THE ‘NEW NORMAL 1.0’
Fast forward a decade and probably the only person who still talks to me about Seth’s Tribes is my good friend Julian Summerhayes, and it is never within the context of an RFT or legal services more broadly.
Nope, in short tribes, disaggregation and unbundling, while definitely remaining vogue, never really had the impact and penetration that I – and I would suggest many others – thought they would.
The ‘New Normal 1.0’ had, to all practical purposes, failed.
KRYPTONITE TO THE ‘NEW NORMAL’ – TEAMS
Probably the biggest obstacle to the growth of tribes post 2009 has been the role that teams have historically played within the legal profession.
Since the times of Dickens a junior apprentice lawyer has worked with, and been mentored by, their senior (supervising) partner. It has always been thus, and with it has come an almost umbilical cord tie between lawyers who have worked in the same team.
Many an in-house General Counsel has sat at the foot of the table of the private practice partner to whom they send instructions. A relationship that has been forged within the confines of a team structure.
TRIBES REBOOTED – TRIBES 2.0
It’s my opinion that one of the biggest likely outcomes COVID-19 will have on the profession is the re-emergence of tribes – tribes 2.0!
There are a number of reasons why I think this might be the case, but probably the biggest is that in-house counsel have, over the past three months, become used to working with remote teams.
It should not, then, be too far removed to say that in-house counsel will be happy working with subject matter experts across firms who can enable them to achieve their objectives rather than with an individual firm that might get them across the line.
In short, on the right deal, in-house counsel will be happy to work with a group of lawyers from various law firms rather than one firm – a tribe over a team.
Moving from teams to tribes is not a foregone conclusion, it faces challenges.
High among these will be:
- How is risk allocated?
- Who wears the professional indemnity risk?
My own view is that these can be overcome with:
- properly scoped Engagement Letters
- proper use of Legal Project Management
- a good understanding of Workflow Process Methodology
But that still leaves the issue: How do we price the ‘New Normal 2.0’?
HOW TO PRICE THE ‘NEW NORMAL 2.0’?
The cynic in me says that many law firms will not have the first idea how to price the New Normal 2.0. This presents a significant problem because if they cannot price it, then they cannot sell it (pricing still remains the principal form of credentialisation despite, or rather because of, whatever experience you claim to have).

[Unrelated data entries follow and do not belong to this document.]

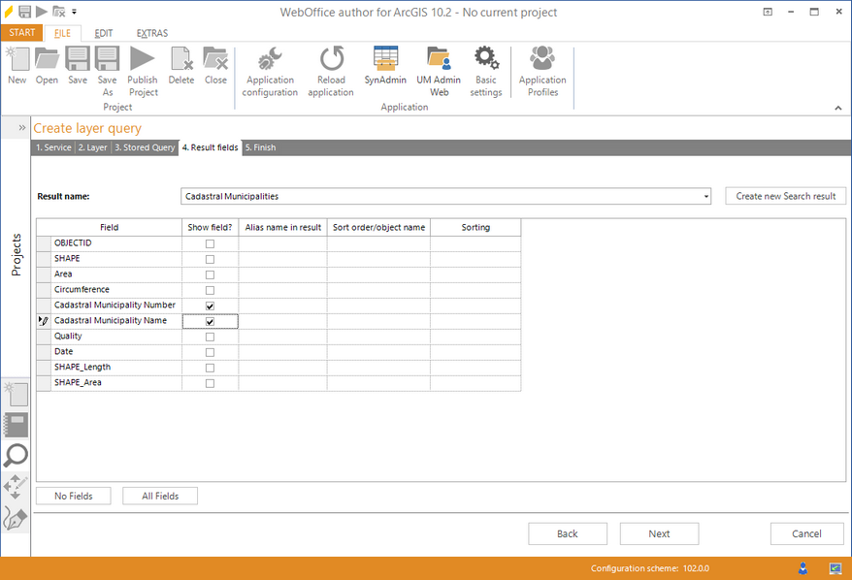Open the Result name dropdown
The width and height of the screenshot is (852, 580).
coord(705,196)
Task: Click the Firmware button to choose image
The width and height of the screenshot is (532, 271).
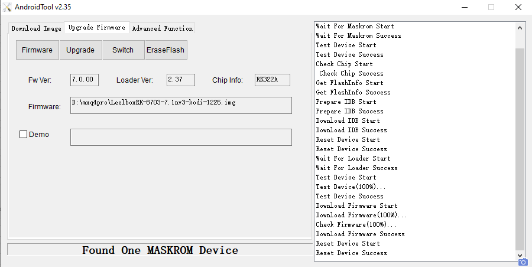Action: click(37, 50)
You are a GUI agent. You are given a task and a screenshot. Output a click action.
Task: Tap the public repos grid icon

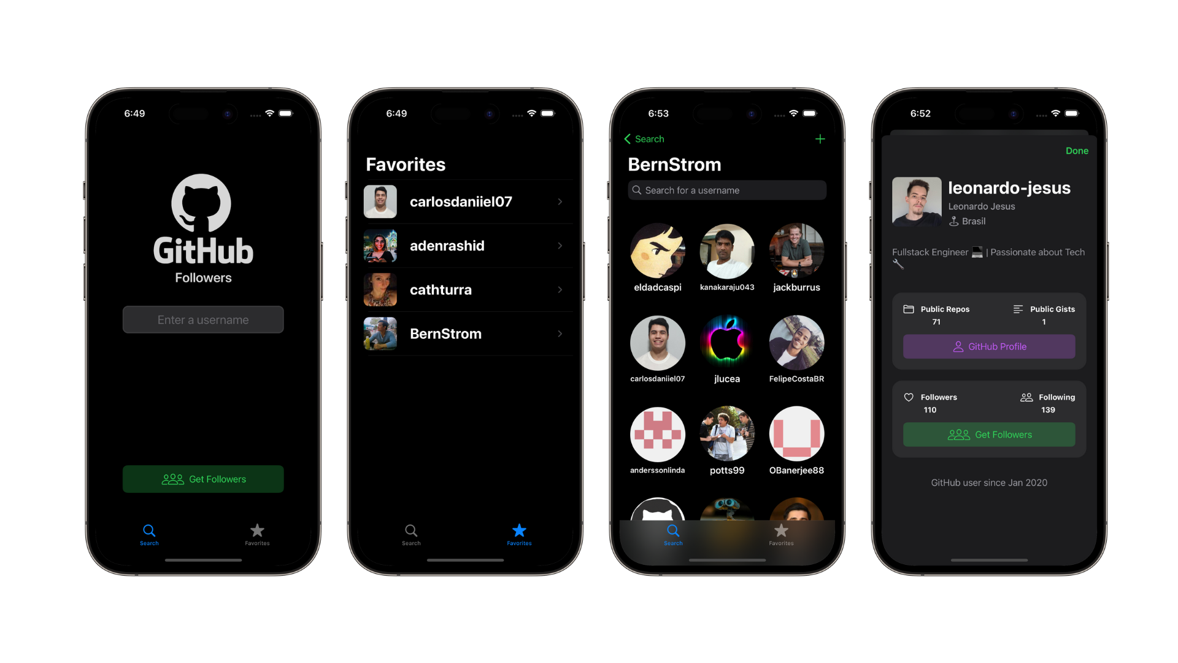coord(909,308)
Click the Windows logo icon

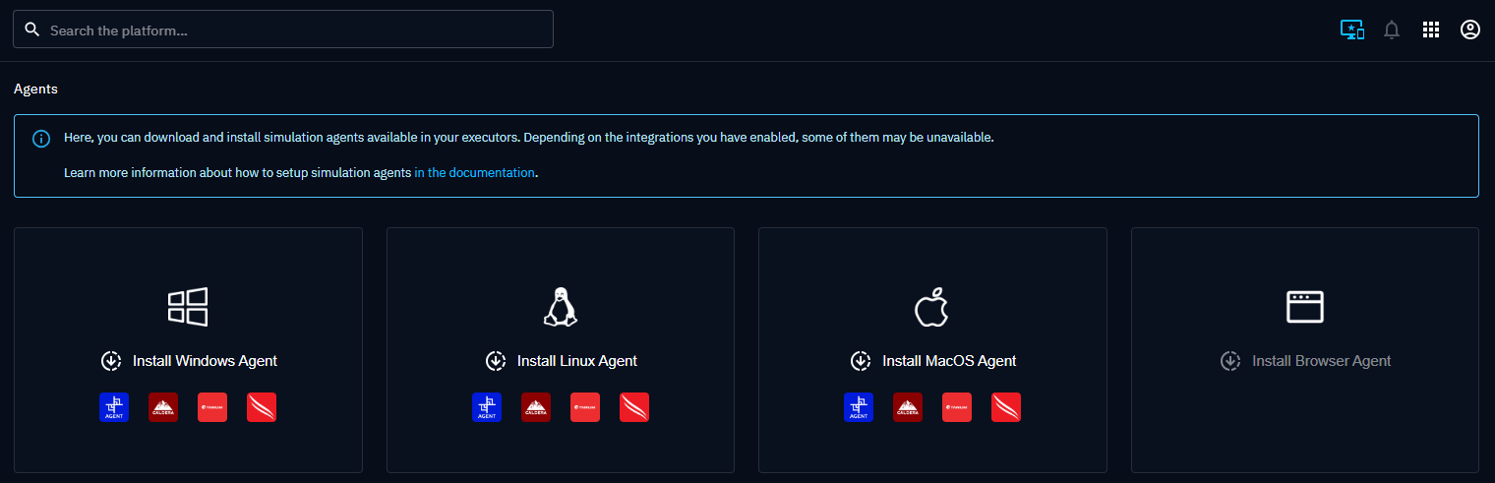pyautogui.click(x=188, y=307)
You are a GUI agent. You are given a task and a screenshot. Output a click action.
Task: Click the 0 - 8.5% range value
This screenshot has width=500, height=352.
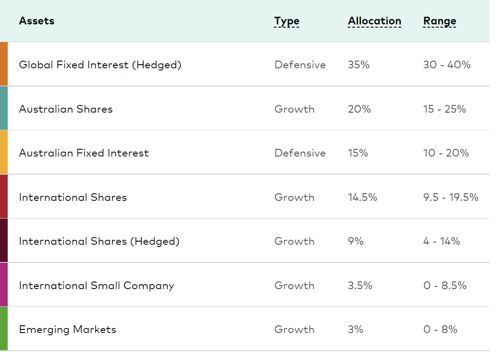[x=445, y=285]
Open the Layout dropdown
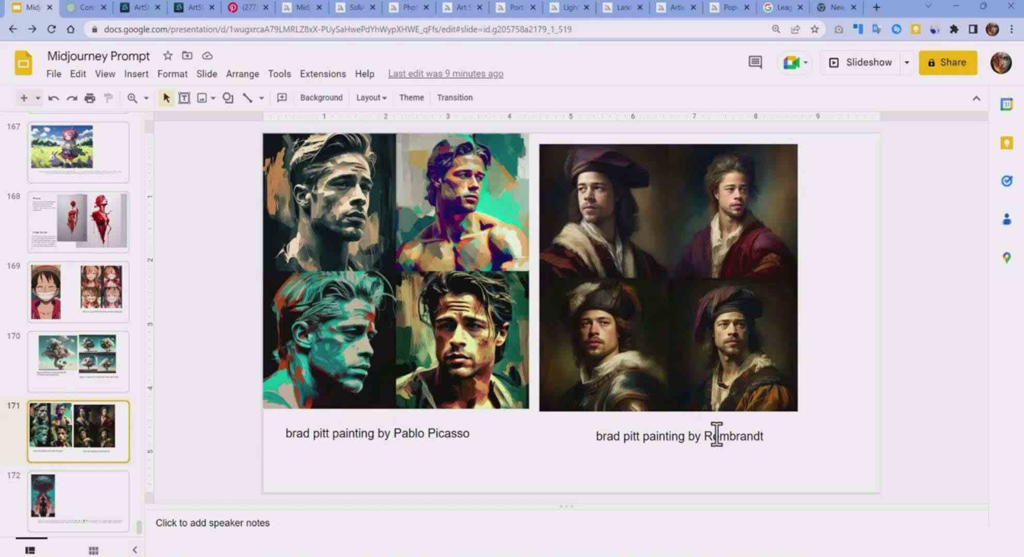The image size is (1024, 557). pyautogui.click(x=371, y=97)
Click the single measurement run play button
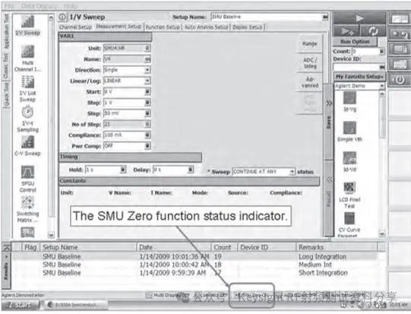Image resolution: width=411 pixels, height=314 pixels. (359, 17)
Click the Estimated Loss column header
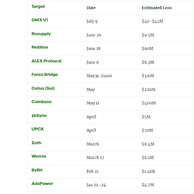Screen dimensions: 194x194 click(156, 8)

ONE ANSWER – THE ROLE OF SCOPE PRICING IN THE ‘NEW NORMAL 2.0’
Scope pricing will play a critical role in the pricing in the ‘New Normal 2.0’.
Unlike a fixed fee, capped or fee estimate pricing, scope pricing does it exactly what it says on the tin – it prices to the scope of work being undertaken by the relevant lawyer. This means that proper use of scope pricing should allow in-house to teams to unbundle the legal work within their project – either between the role the in-house plays and the role the private practice firm plays; or, in the case of this post, the role that multiple lawyers with subject matter expertise from various firms play in a project.
And, if done properly, the biggest upside to scope pricing over any other type of pricing of legal services is that, by definition, there really shouldn’t be any scope creep – what you see [in the tin] is what you get!